Adnani does not share his skepticism. The spot market price is, he pointed out, $56 per pound, well over his present $18-per-pound cash operating expense. He also contended that a lot of contract potential exists after 2013 and as world demand rises with plants in emerging economies coming on-line.
“I am an entrepreneur with a natural resource background,” Adnani said. Six years ago, there was a dramatic proliferation of U.S. companies, perhaps as many as 500, he explained, that aspired to engage in uranium mining. Today, UEC is one of the few left and the only one in production.
It is, Adnani said, “an incredibly small space. But it’s an incredibly important sector for power generation. To me, that’s a unique opportunity.” Much of UEC’s activity is in South Texas, where it is pursuing ore deposits largely identified during oil and gas exploration during the 1970s and 1980s.
One of the keys to UEC’s success is its people, Adnani said. “We have a team of people who have been there, done that. They built 80 percent of the In-Situ Recovery (ISR) projects ever built in the U.S.,” he explained. Plus, he added, “Texas is an incredibly energy-friendly and business-friendly state to operate in.”
UEC’s Palangana ISR project began producing last November. It came pre-permitted with UEC’s purchase of an adjacent plant where mined uranium is processed into yellowcake. The company has not found Texas to be as friendly at its Goliad project site, where the cutting-edge ISR technology has met hard resistance.
“We’re in our fifth year of fighting this,” said Raulie Irwin, Board Member and Chairman of the Uranium Committee of the Goliad County Groundwater Conservation District. “When they started, they didn’t notify anybody in the county. They got a permit from the Railroad Commission, an exploratory permit, and they went out there and started drilling.”
Adnani explained that county permission wasn’t required because the test wells were drilled on leased private property.
"We did get the Railroad Commission to come out and pull an inspection when they were drilling all their holes out there,” Irwin said. “They cited them with 134 violations.”
Both Goliad County and the Conservation District contend that ISR will be ruinous to drought-plagued Goliad’s Evangeline aquifer, the single water source from which all its wells flow.
Adnani explained that UEC had met all environmental and legal obligations for disclosure and had been authorized to mine by Texas Commission on Environmental Quality (TCEQ) geologists and hydrologists. Goliad County brought a battery of distinguished geologists and hydrologists who concluded that ISR would be a threat to the aquifer.

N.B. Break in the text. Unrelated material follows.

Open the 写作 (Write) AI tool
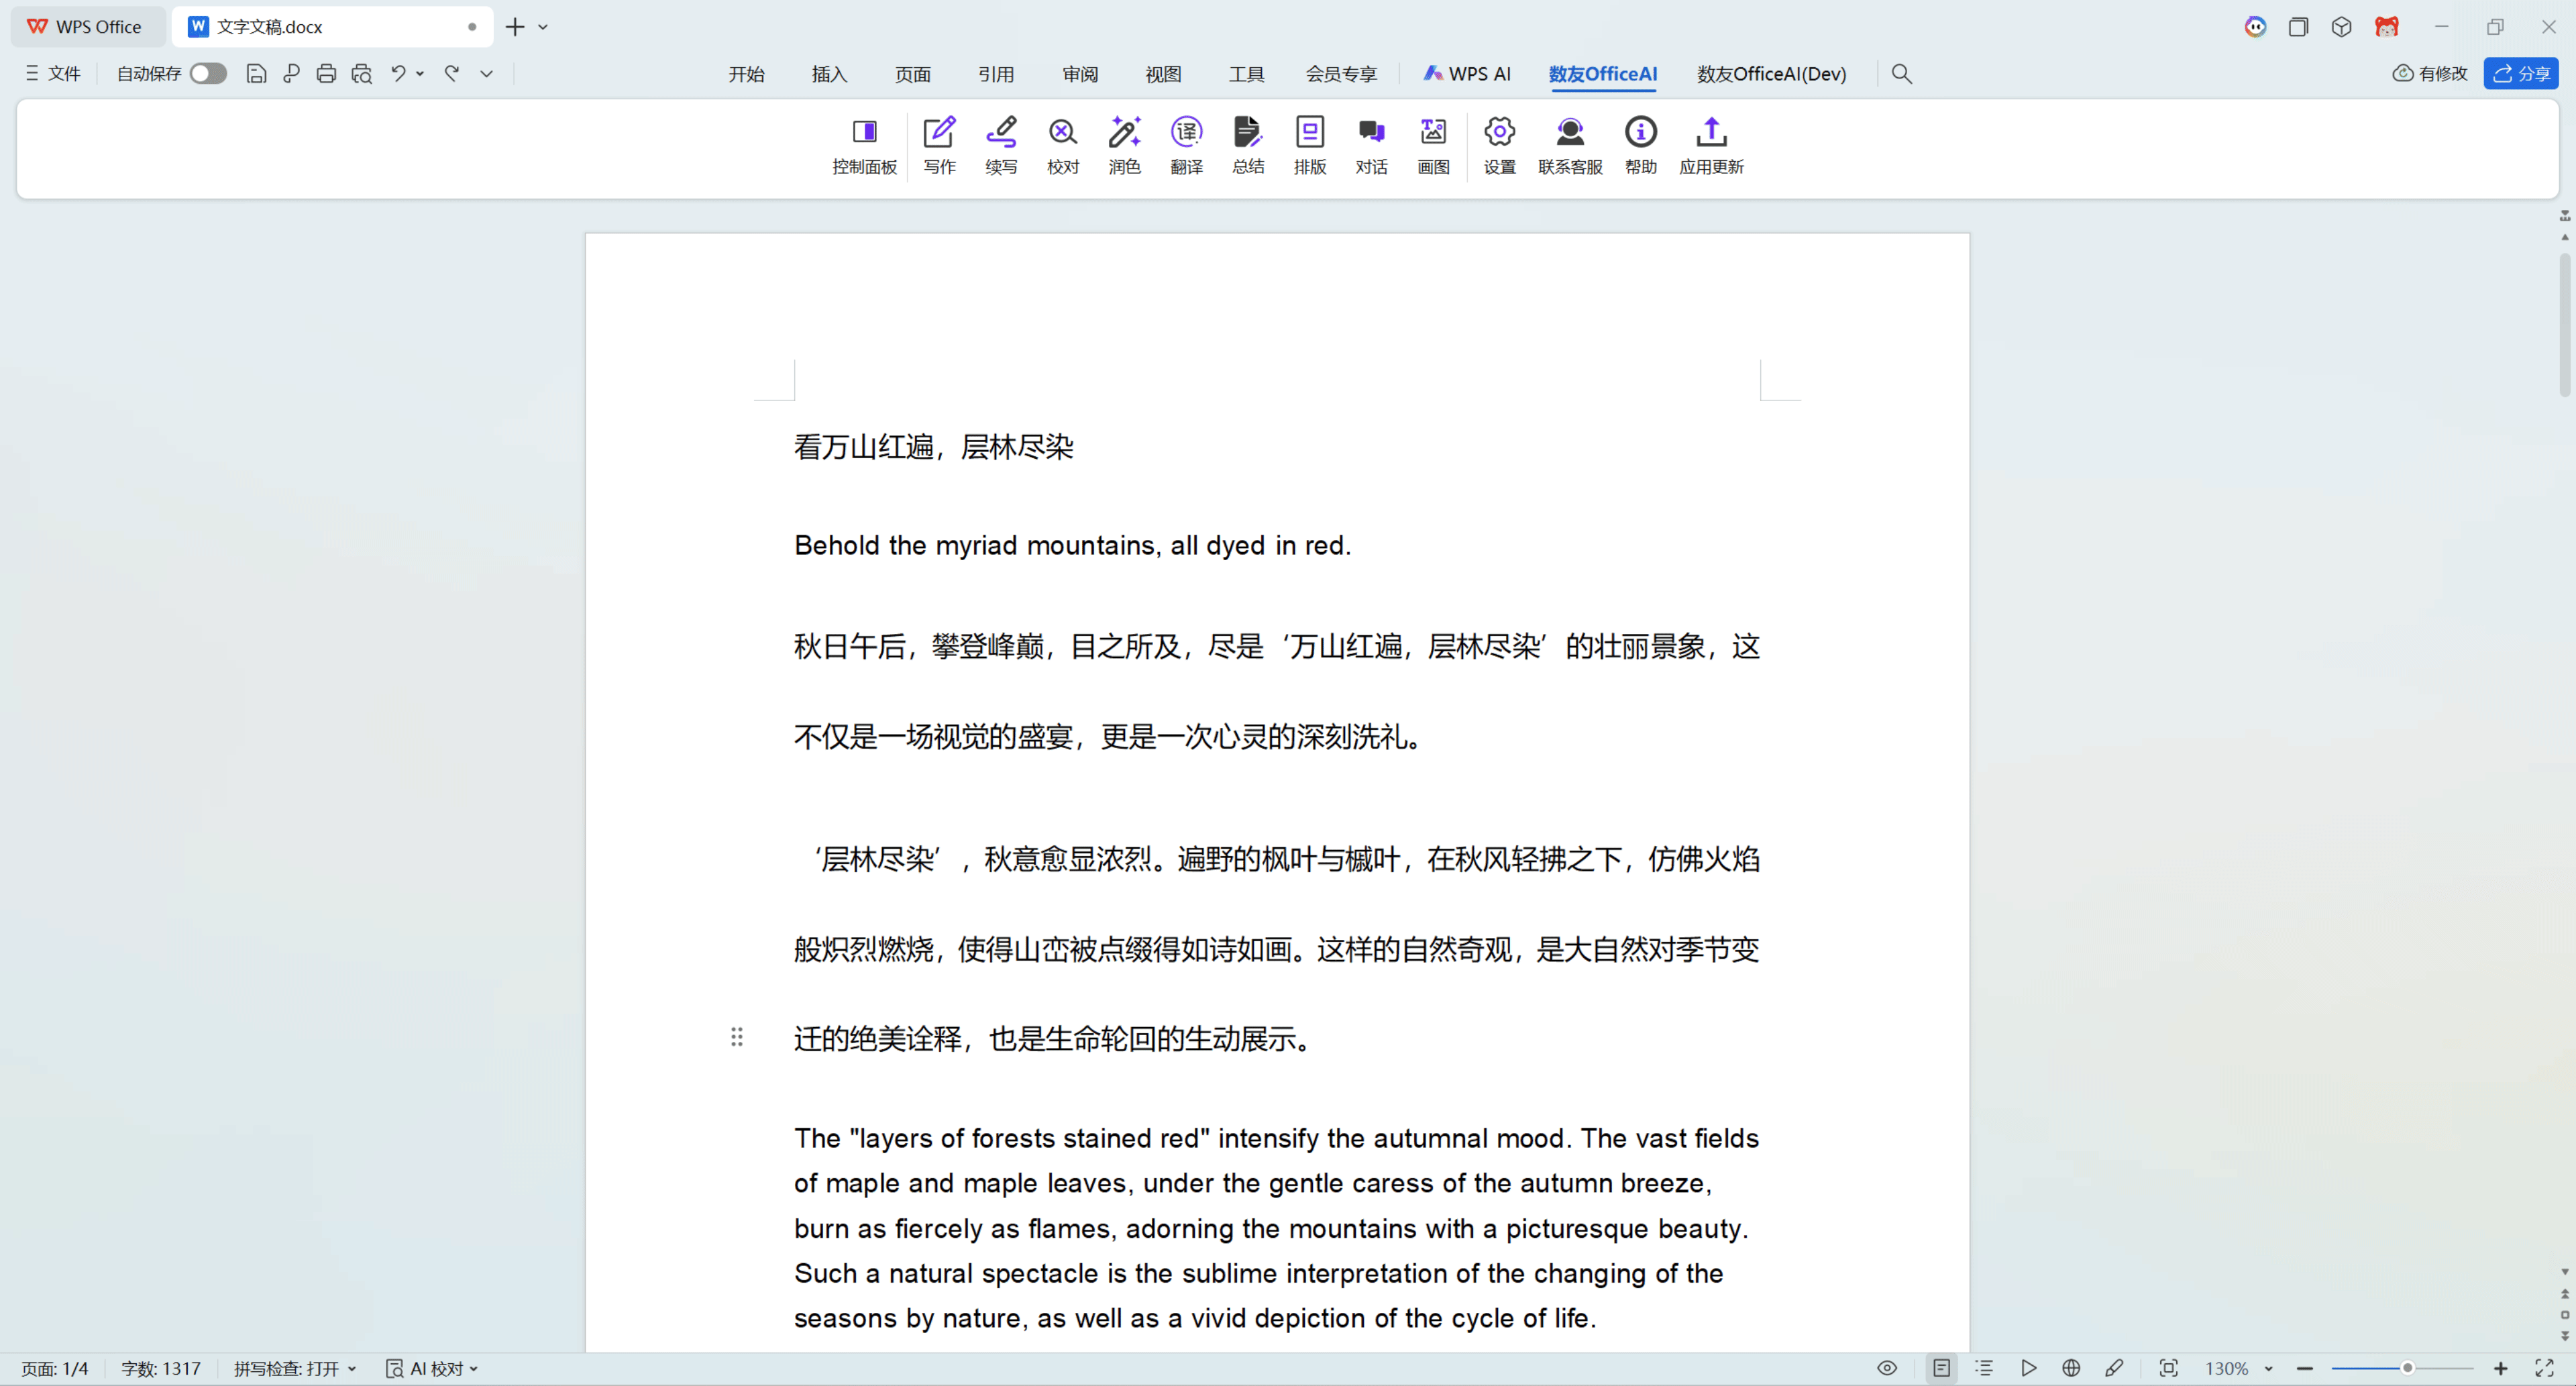This screenshot has width=2576, height=1386. coord(939,144)
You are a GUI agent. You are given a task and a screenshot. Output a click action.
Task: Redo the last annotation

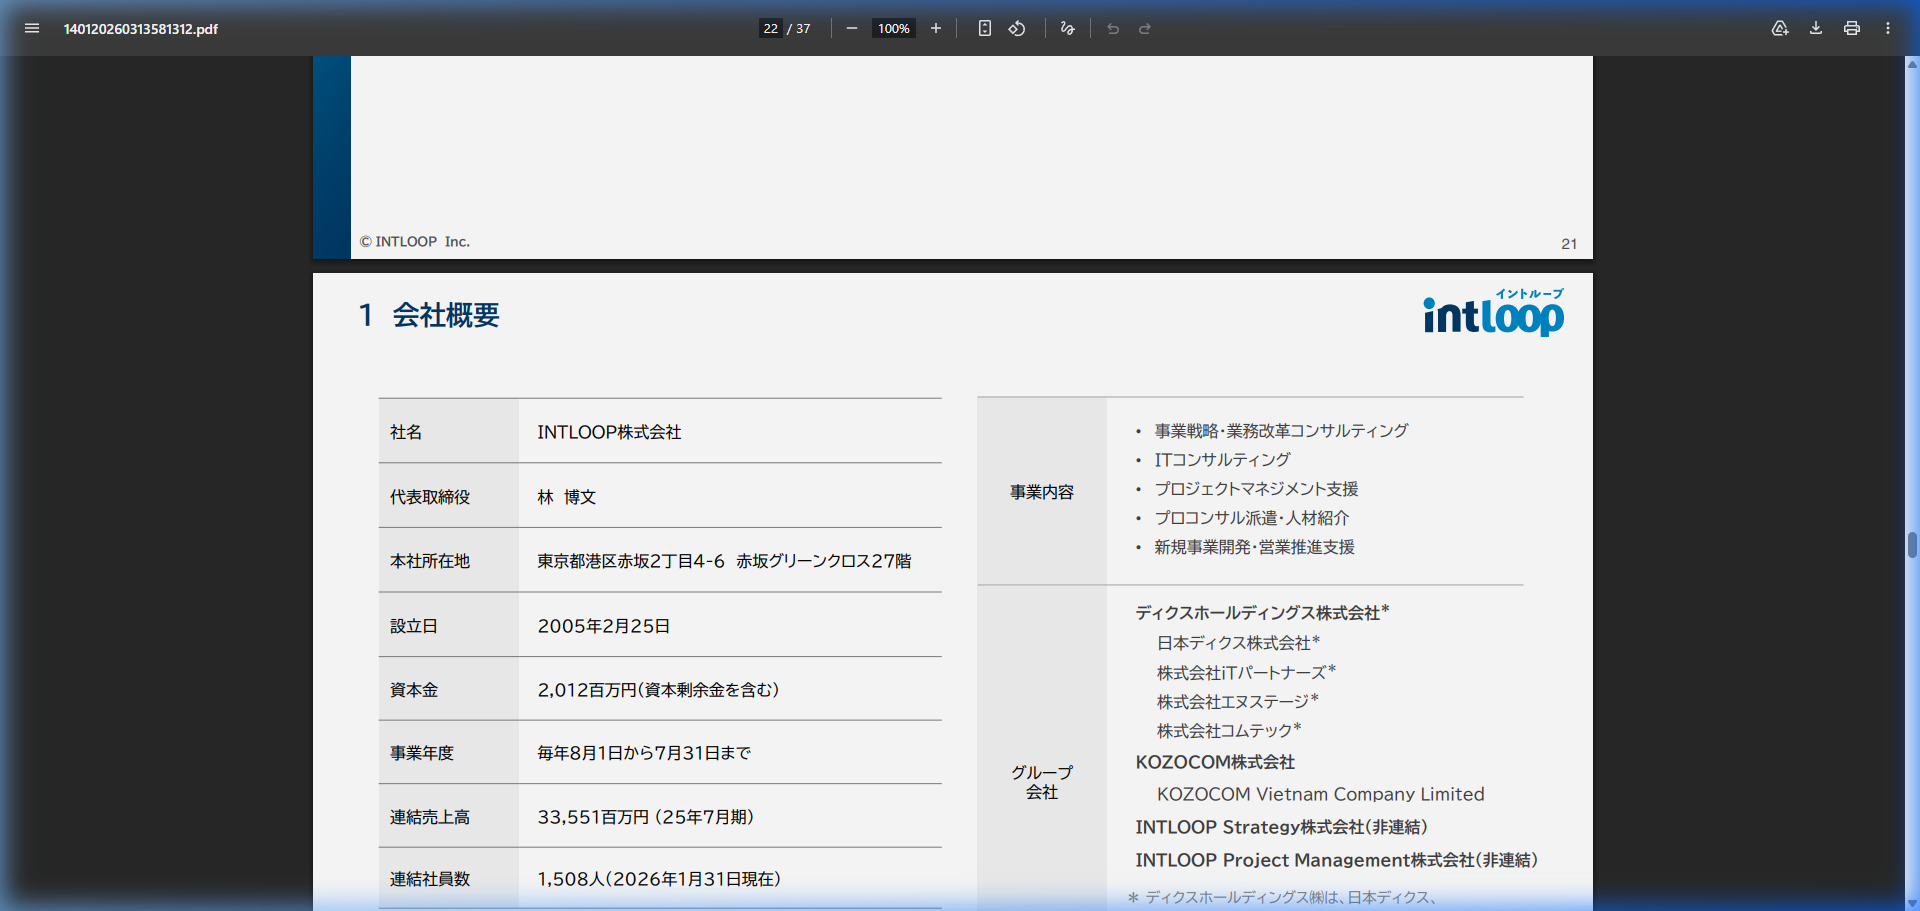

The only thing now between UEC and uranium mining in Goliad County is the Safe Drinking Water Act. It requires that groundwater at mined sites be restored to its pre-mining quality.
Adnani said water samples taken immediately adjacent to uranium sands will inevitably have uranium and radon in them, releasing UEC from the responsibility to restore the water to drinking quality. Goliad County’s position is that their water, even at the sites UEC wants to mine, was clean and being safely used until UEC started exploration drilling. The granting to UEC by EPA of the final permission to proceed will hinge largely on this question.
Numerous uranium market analysts, little concerned with environmental controversies, rate UEC very highly.